Please copy out the rows verbatim, from the line containing "Identify the location of more options." through the line containing "center [470, 49].", both included.

## DATA SHOWN:
** Begin **
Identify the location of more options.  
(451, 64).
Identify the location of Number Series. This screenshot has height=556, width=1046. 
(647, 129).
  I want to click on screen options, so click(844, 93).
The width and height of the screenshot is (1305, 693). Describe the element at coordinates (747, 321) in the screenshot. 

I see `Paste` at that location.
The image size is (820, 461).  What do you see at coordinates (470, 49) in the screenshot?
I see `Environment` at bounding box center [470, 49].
** End **
** Begin **
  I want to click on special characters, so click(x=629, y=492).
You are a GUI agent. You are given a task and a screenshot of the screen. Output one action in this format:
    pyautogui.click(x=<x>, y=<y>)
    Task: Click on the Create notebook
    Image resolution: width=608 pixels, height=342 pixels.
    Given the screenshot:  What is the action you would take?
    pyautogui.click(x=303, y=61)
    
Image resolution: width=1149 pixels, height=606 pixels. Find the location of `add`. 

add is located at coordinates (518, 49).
** End **
## TASK RESPONSE:
Identify the location of more options.  
(451, 64).
Identify the location of Number Series. This screenshot has height=556, width=1046. 
(647, 129).
  I want to click on screen options, so click(844, 93).
The width and height of the screenshot is (1305, 693). Describe the element at coordinates (747, 321) in the screenshot. 

I see `Paste` at that location.
The image size is (820, 461).  What do you see at coordinates (470, 49) in the screenshot?
I see `Environment` at bounding box center [470, 49].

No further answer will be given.